[Start of section]
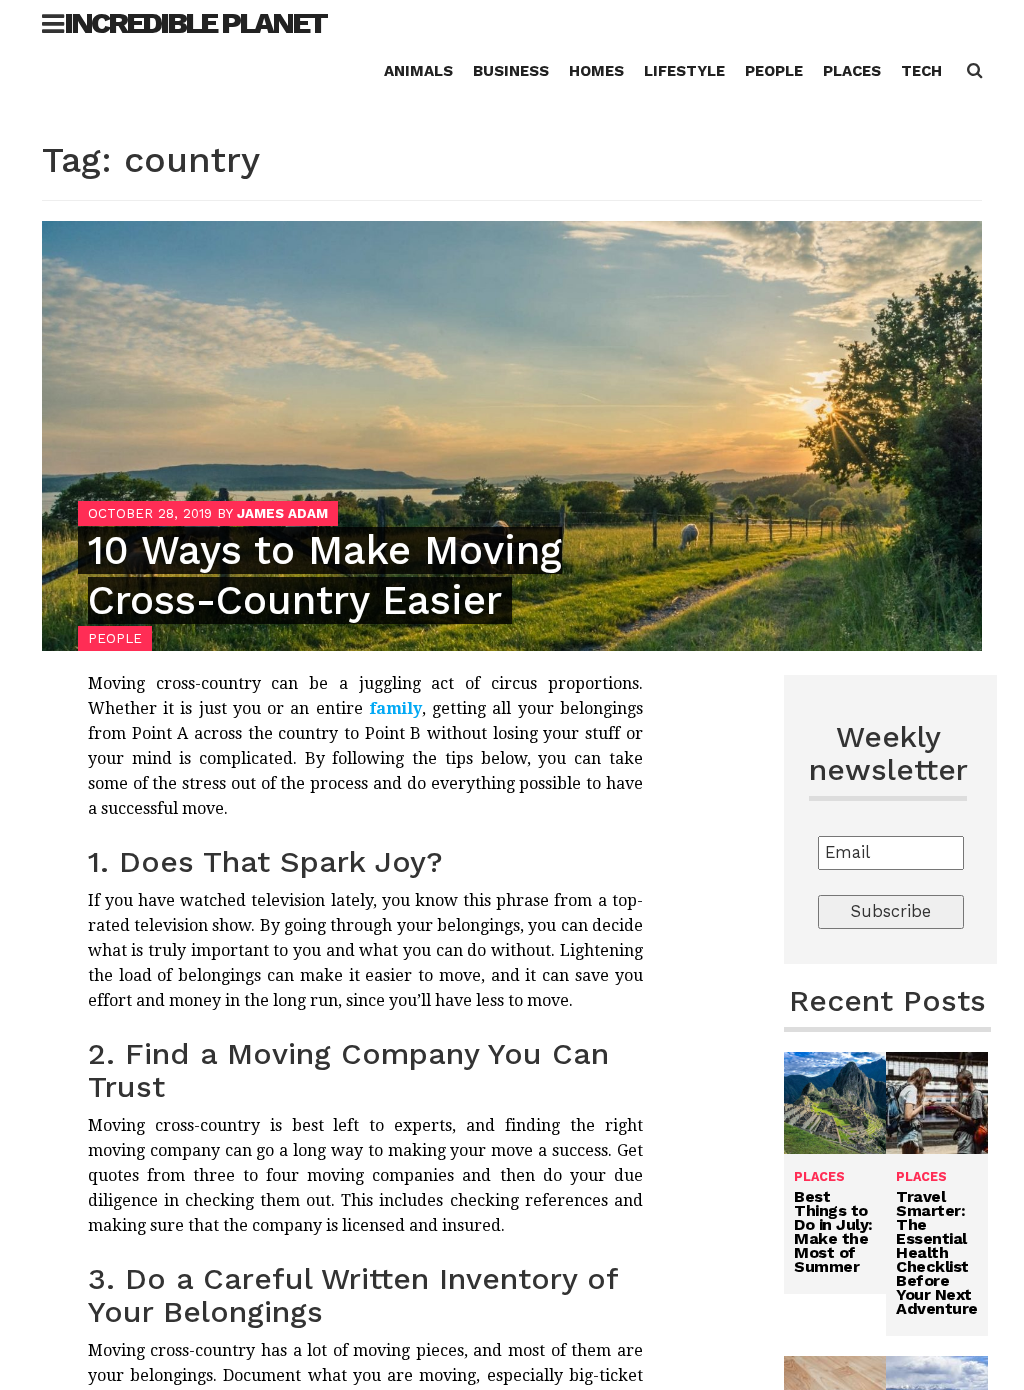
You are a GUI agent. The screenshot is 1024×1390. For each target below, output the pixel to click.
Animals (418, 71)
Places (852, 71)
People (774, 71)
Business (511, 71)
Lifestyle (684, 71)
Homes (596, 71)
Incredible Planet (195, 22)
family (395, 708)
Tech (921, 71)
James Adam (282, 513)
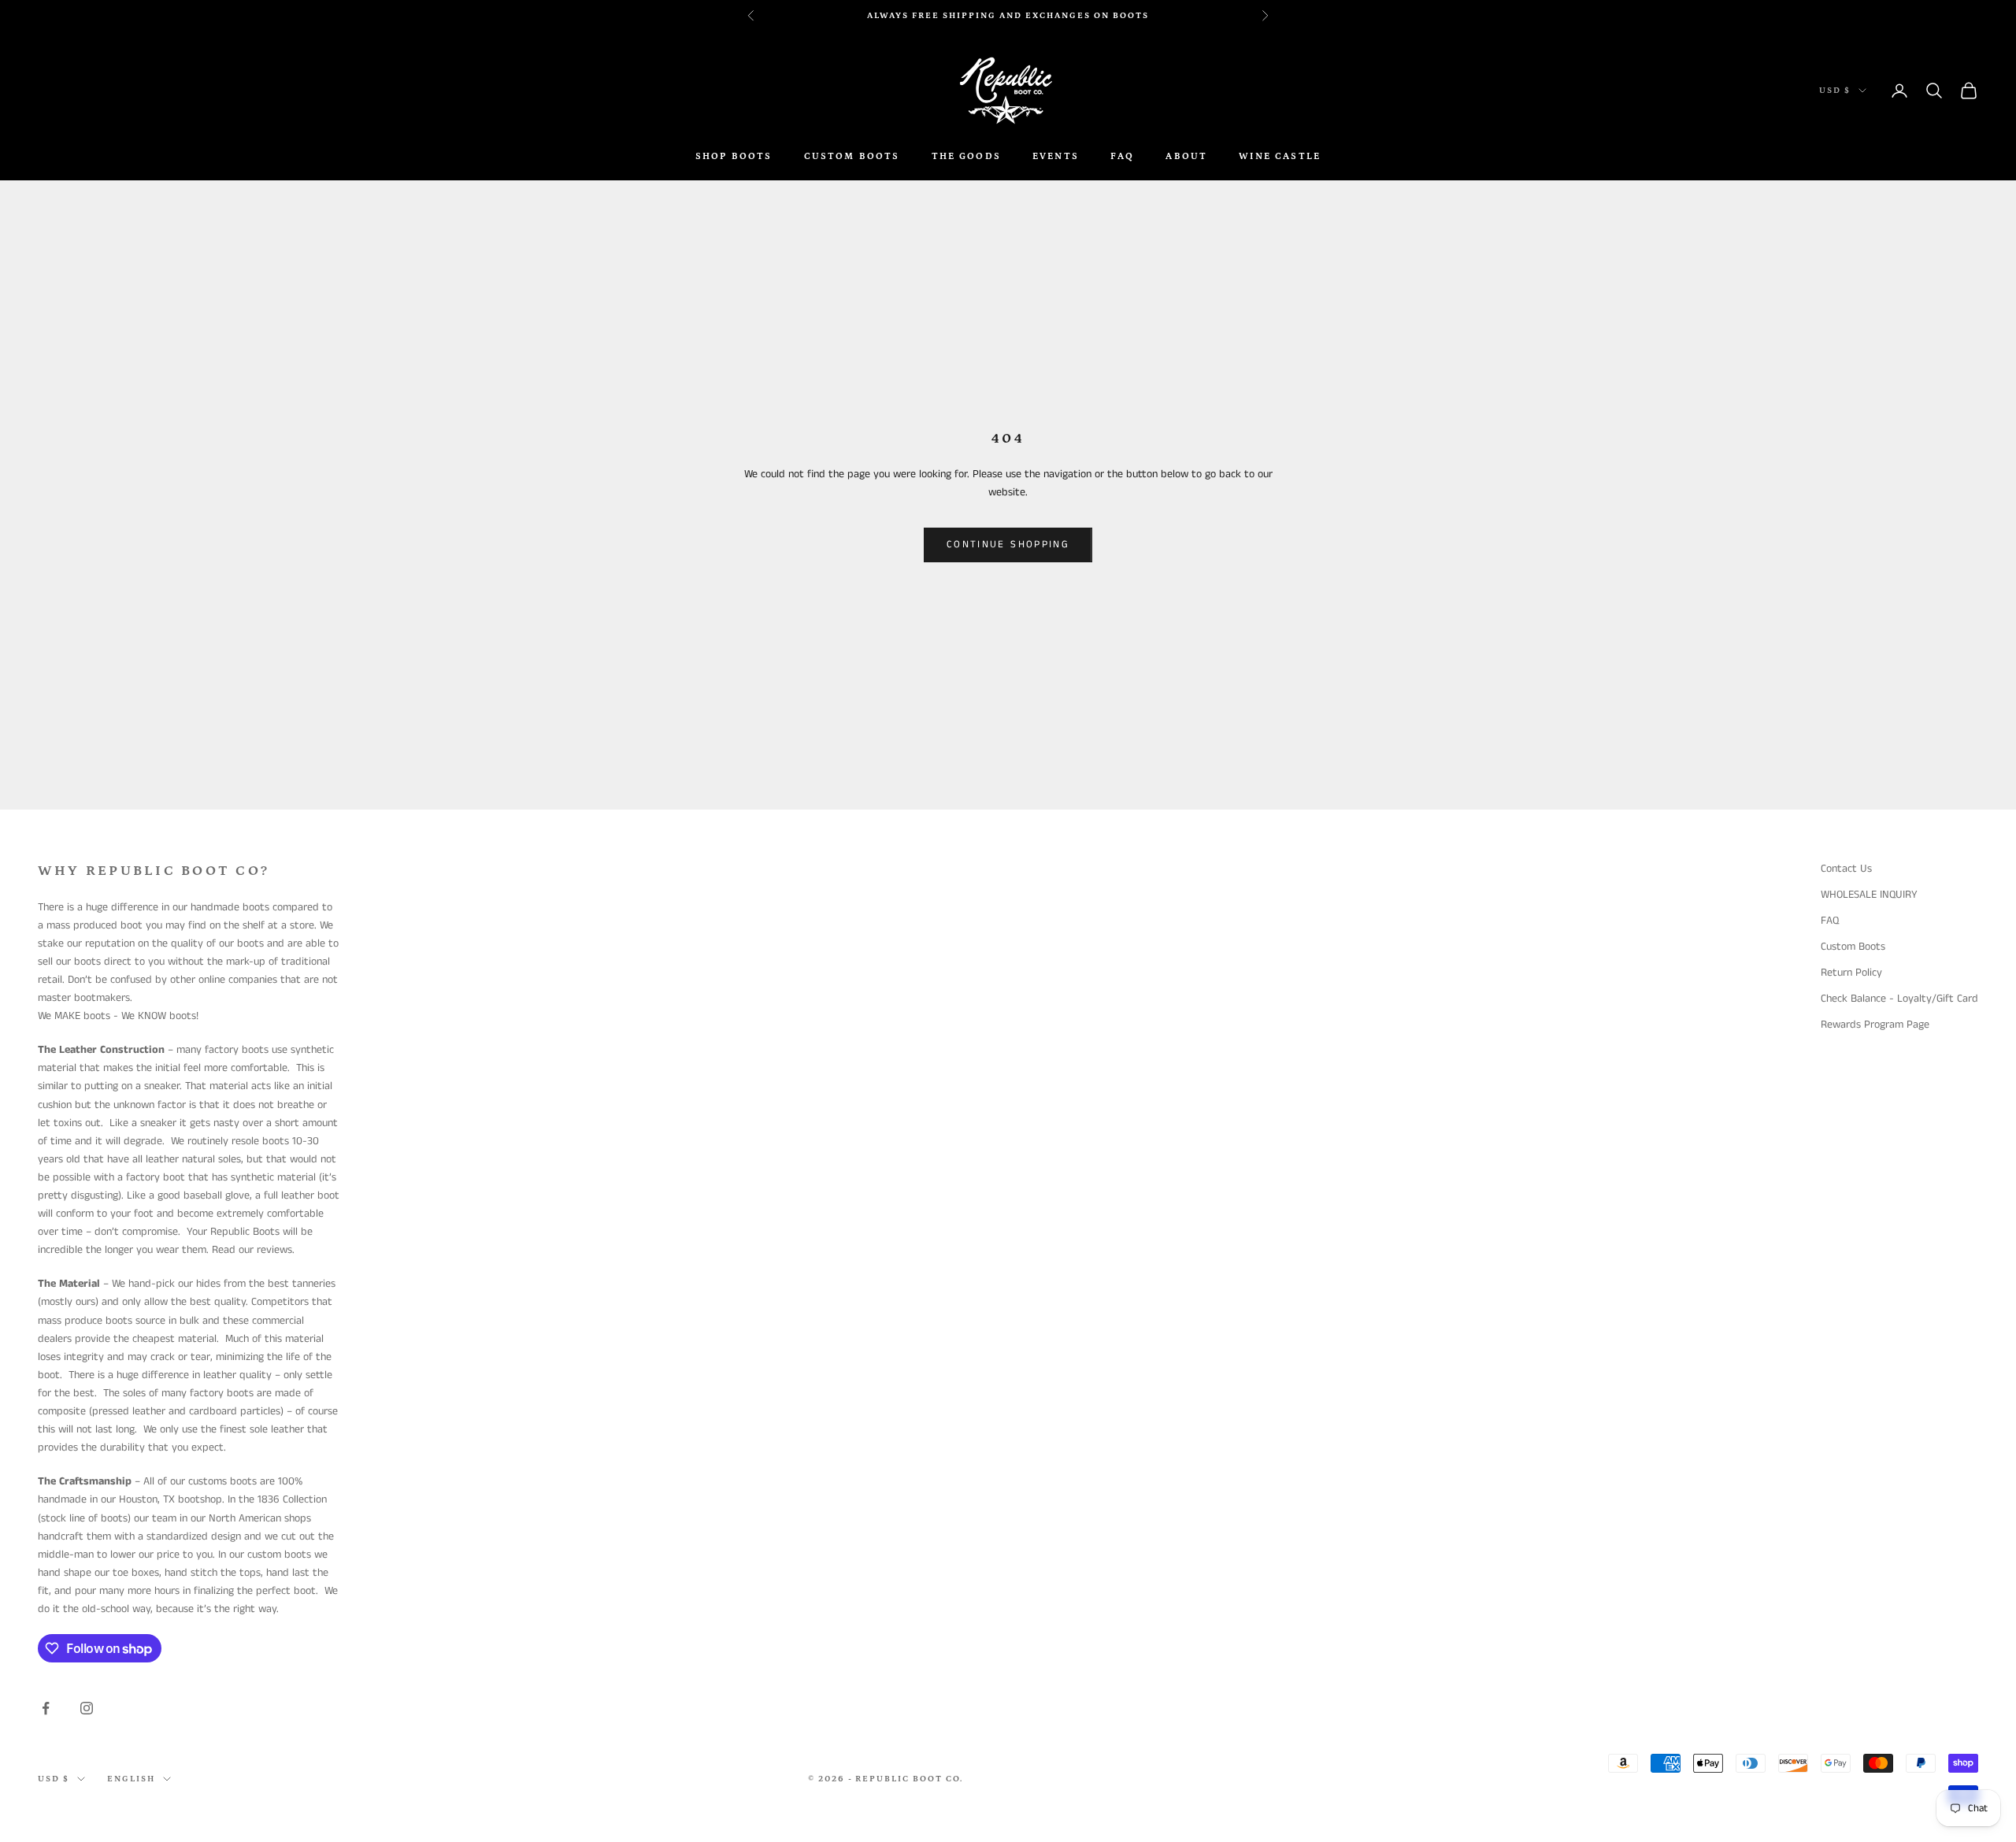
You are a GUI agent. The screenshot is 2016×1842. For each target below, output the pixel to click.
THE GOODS (966, 156)
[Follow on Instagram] (86, 1708)
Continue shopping (1008, 544)
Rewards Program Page (1875, 1024)
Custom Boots (1853, 946)
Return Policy (1851, 972)
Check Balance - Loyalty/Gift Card (1899, 998)
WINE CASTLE (1280, 156)
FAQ (1122, 156)
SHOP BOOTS (734, 156)
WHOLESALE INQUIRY (1869, 894)
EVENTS (1055, 156)
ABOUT (1186, 156)
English (131, 1779)
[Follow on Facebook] (46, 1708)
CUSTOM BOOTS (852, 156)
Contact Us (1846, 869)
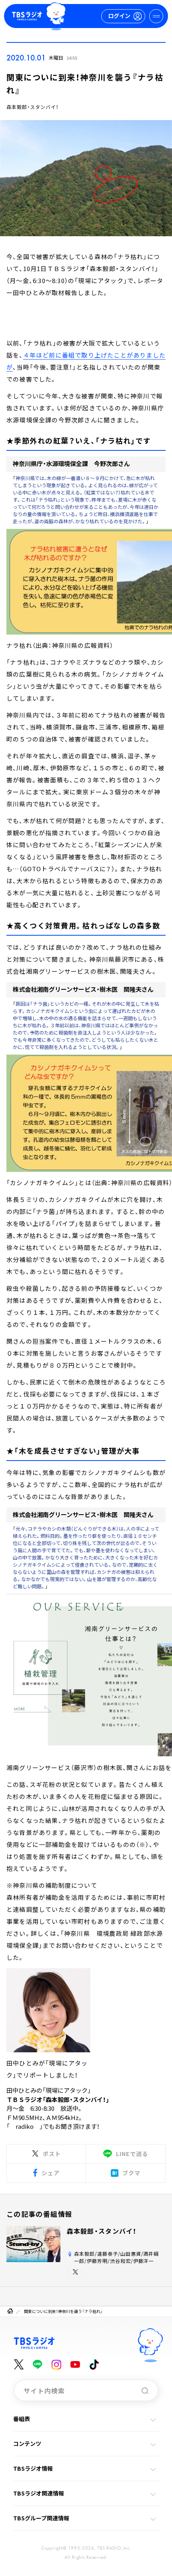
[End of section]
=== Your instructions ===
Leave every picture out and set down exactly the lines running from the one with "FAQ (1122, 156)" to the last line of the material above.

=== Expected answer ===
FAQ (1122, 156)
SHOP BOOTS (734, 156)
WHOLESALE INQUIRY (1869, 894)
EVENTS (1055, 156)
ABOUT (1186, 156)
English (131, 1779)
[Follow on Facebook] (46, 1708)
CUSTOM BOOTS (852, 156)
Contact Us (1846, 869)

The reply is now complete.